[Your objective] Reproduce word for word everything in the data from the line containing "You are a computer-use agent. The" down to the line containing "The width and", including both of those lines. Leave the pictures out of your answer.

[Input records]
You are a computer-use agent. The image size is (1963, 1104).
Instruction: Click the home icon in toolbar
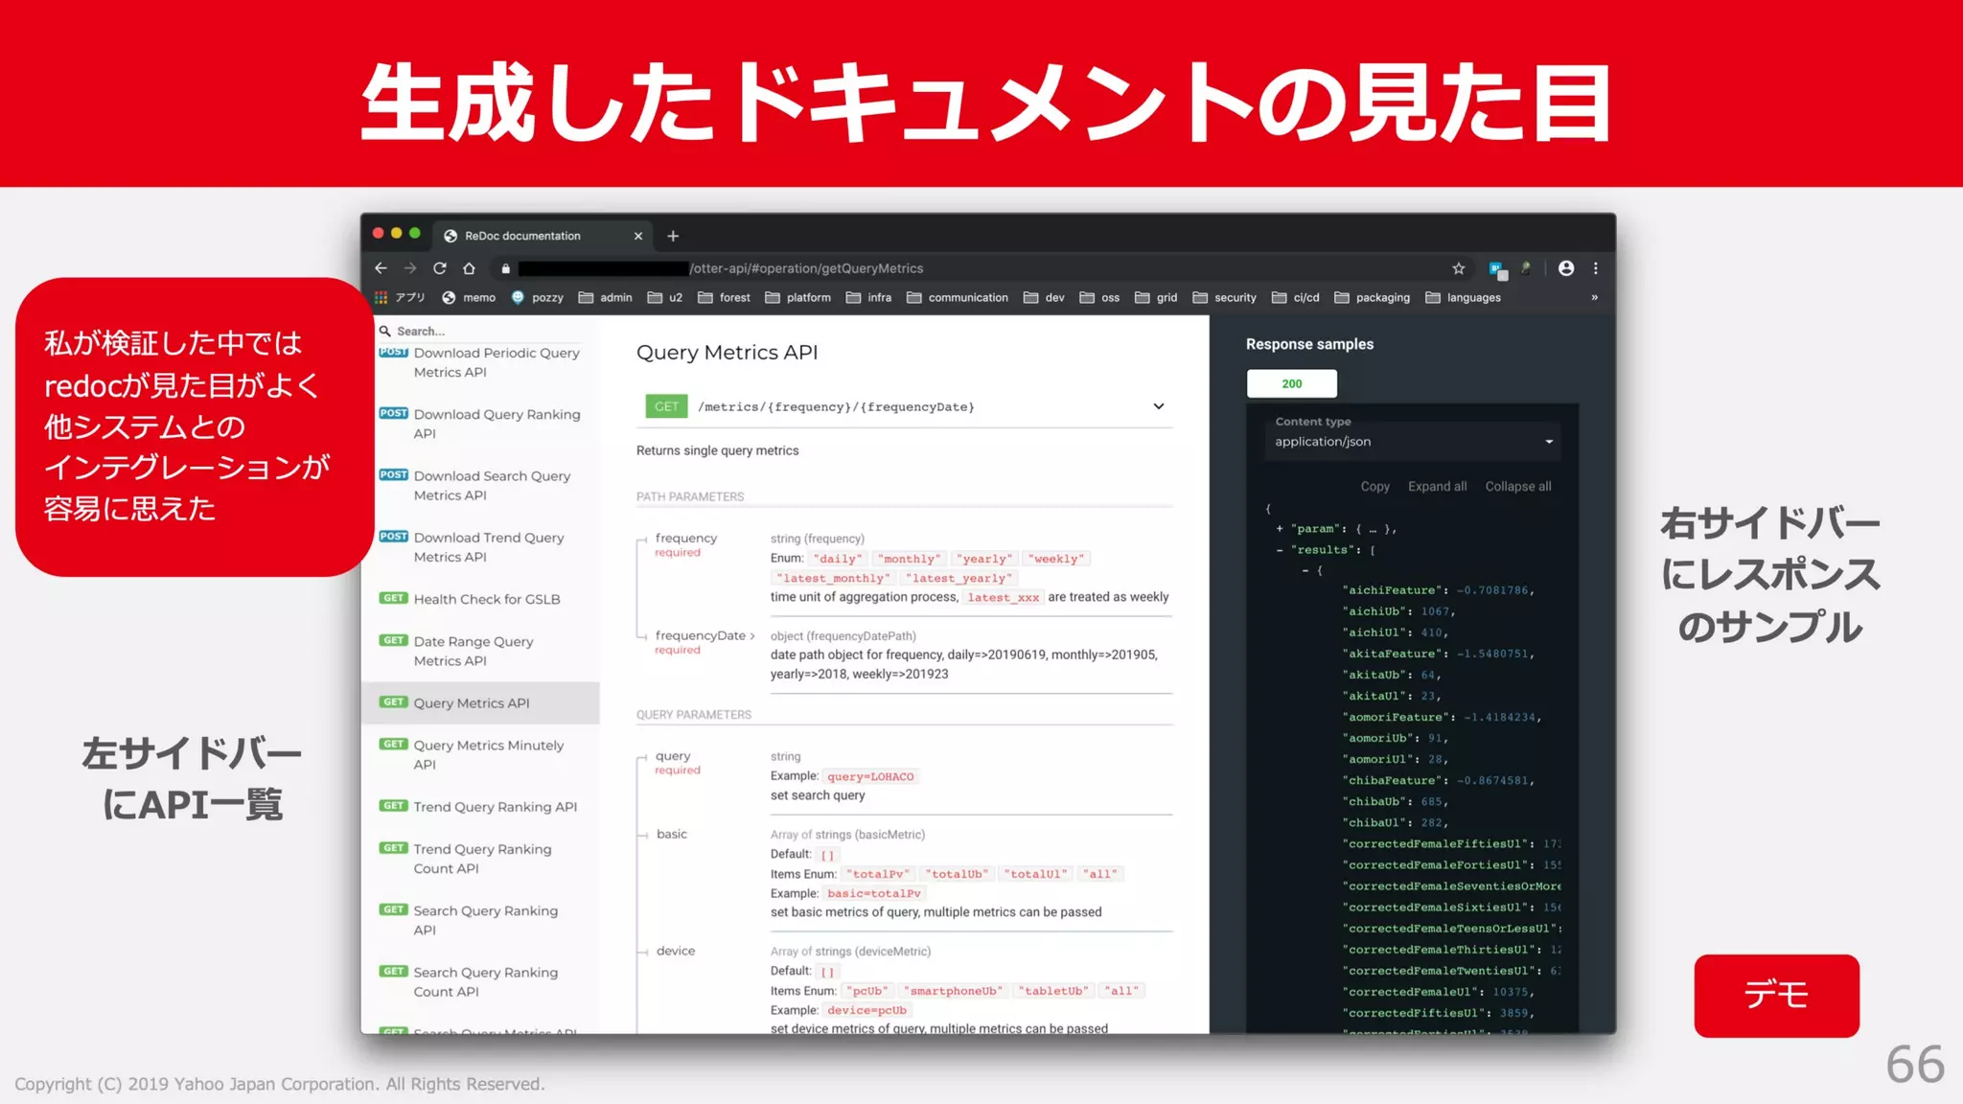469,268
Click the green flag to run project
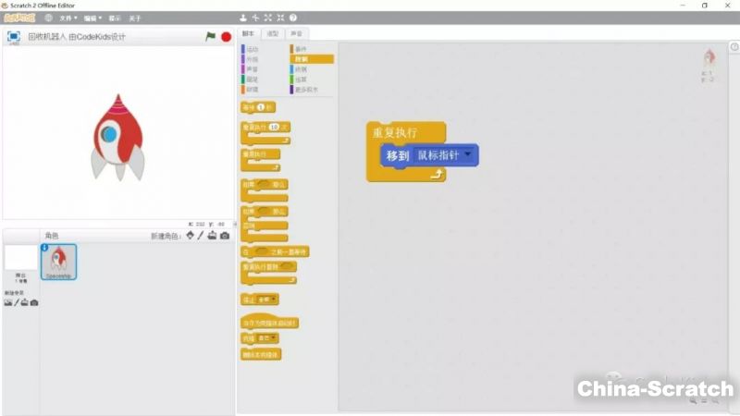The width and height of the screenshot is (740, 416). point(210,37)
* * *
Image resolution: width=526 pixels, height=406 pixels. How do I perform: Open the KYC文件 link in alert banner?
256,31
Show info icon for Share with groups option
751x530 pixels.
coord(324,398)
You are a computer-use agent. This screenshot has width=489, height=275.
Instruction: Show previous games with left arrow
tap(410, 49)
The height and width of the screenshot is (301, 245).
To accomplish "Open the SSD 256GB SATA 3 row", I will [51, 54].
==
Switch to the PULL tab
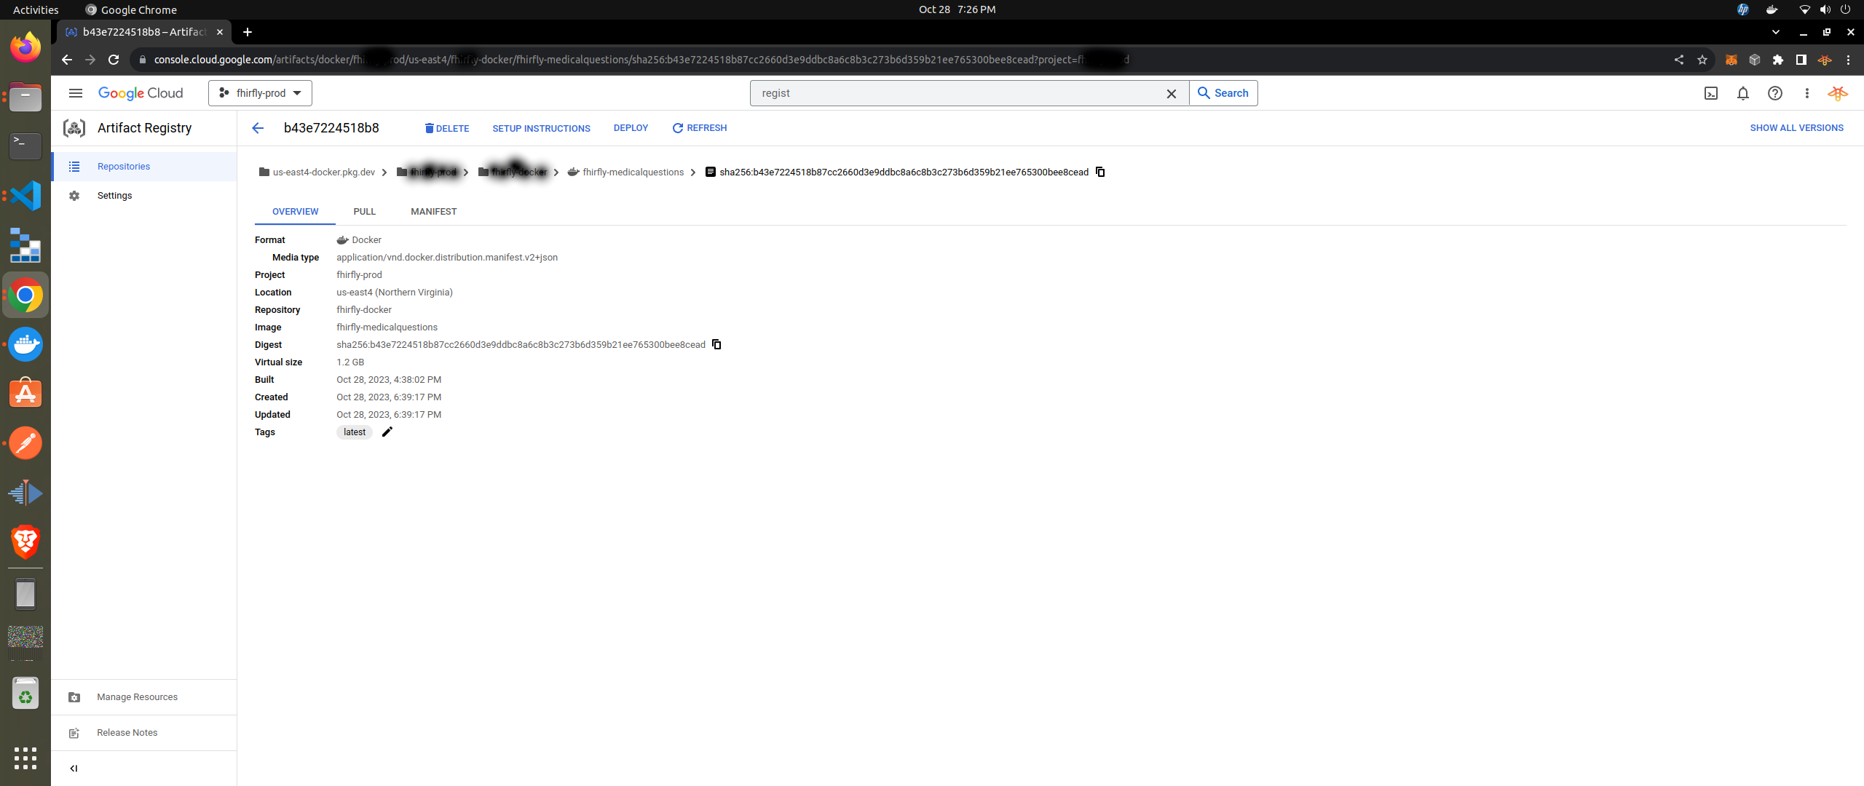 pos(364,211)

[The answer]
You are a computer-use agent. The image size is (1963, 1104).
Instruction: Click the home icon in toolbar
469,268
Click the green flag to run project
The width and height of the screenshot is (740, 416). point(210,37)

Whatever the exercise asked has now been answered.